Angesichts des rasanten Wandels des wissenschaftlichen Publikationssystems seit dem Erscheinen der ersten elektronischen Zeitschrift im Jahre 1980 und der zahlreichen Organisationen, Projekte, Kooperationsmodellen und Initiativen in diesem Bereich wie auch der unübersehbaren Fülle von neuen Produkten und Services, die auf den Markt drängen, ist das Bedürfnis nach schnell zugänglicher und verläßlicher Information für alle Aspekte dieses für Bibliotheken zunehmend wichtiger werdenden Themas gewachsen. Wer die Literatur dazu studiert, begegnet einer leicht abschreckend wirkenden Terminologiefülle u. geradezu babylonischen Sprachverwirrung, der Bruno Bauer und die Herausgeber des in der Reihe "B.I.T.online innovativ" erschienenen Bandes entgegenwirken wollen. Sein Anspruch geht aber weit darüber hinaus, und so werden bei vielen im Glossar erfaßten Begriffen über bloße Definitionen hinaus Grundlagen, Zusammenhänge und relevante Einzelaspekte ausführlicher dargestellt, mit der Zielrichtung, Veränderungen und Innovationen im Zeitschriftensektor stärker in den Blickpunkt zu rücken.

Eingeleitet wird der Band durch ein Geleitwort von Helmut Hartmann und einen sehr pointierten Aufsatz von Alice Keller "Elektronische Zeitschriften: ein Medium mit Zukunft", der die Entwicklung des Mediums nachzeichnet und betont, es sei deshalb so erfolgreich, weil vieles an ihm so traditionell geblieben sei.
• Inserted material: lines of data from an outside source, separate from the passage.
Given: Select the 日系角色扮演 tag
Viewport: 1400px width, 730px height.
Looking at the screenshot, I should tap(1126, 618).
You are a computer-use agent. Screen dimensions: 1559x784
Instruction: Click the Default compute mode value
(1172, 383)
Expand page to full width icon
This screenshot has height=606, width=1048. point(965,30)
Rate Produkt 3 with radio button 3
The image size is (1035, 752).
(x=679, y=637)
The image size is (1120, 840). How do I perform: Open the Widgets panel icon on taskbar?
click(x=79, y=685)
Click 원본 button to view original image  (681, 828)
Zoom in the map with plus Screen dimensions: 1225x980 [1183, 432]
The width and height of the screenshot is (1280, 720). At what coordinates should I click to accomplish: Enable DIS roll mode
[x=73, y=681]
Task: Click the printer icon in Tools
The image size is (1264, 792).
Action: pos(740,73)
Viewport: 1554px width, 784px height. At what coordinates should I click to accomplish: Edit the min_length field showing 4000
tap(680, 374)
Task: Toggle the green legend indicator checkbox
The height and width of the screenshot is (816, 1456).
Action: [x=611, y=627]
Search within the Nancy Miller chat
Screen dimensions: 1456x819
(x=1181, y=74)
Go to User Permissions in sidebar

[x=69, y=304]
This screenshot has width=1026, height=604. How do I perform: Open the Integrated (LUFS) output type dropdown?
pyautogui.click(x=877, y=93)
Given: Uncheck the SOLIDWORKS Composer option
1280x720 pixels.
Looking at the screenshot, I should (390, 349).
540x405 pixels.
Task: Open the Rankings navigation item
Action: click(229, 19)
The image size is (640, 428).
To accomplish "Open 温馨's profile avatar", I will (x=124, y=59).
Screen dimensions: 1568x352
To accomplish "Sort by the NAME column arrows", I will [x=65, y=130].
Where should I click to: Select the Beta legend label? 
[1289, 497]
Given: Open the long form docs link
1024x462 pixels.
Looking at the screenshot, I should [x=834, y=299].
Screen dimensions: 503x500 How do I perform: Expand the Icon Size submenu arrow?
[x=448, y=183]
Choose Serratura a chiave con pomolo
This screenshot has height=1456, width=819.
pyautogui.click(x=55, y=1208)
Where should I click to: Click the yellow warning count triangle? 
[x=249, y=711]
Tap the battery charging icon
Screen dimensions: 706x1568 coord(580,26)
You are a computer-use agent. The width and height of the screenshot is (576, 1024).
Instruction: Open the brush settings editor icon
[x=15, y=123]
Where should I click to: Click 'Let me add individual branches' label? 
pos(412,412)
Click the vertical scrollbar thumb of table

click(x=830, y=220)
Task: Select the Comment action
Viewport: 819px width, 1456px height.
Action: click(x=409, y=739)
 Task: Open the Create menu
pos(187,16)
Im Gegensatz zu den Wünschen ihrer Gründerväter seien alle Versuche, das Aussehen oder die Struktur von Zeitschriften wesentlich zu verändern gescheitert. Entwicklungspotential sieht Alice Keller hingegen in den Bereichen Administration, Preis- und Lizenzmodelle und Archivierung, wobei sie zu Recht beklagt, daß die europäischen Anstrengungen in diesem letztgenannten Bereich wenig profiliert sind.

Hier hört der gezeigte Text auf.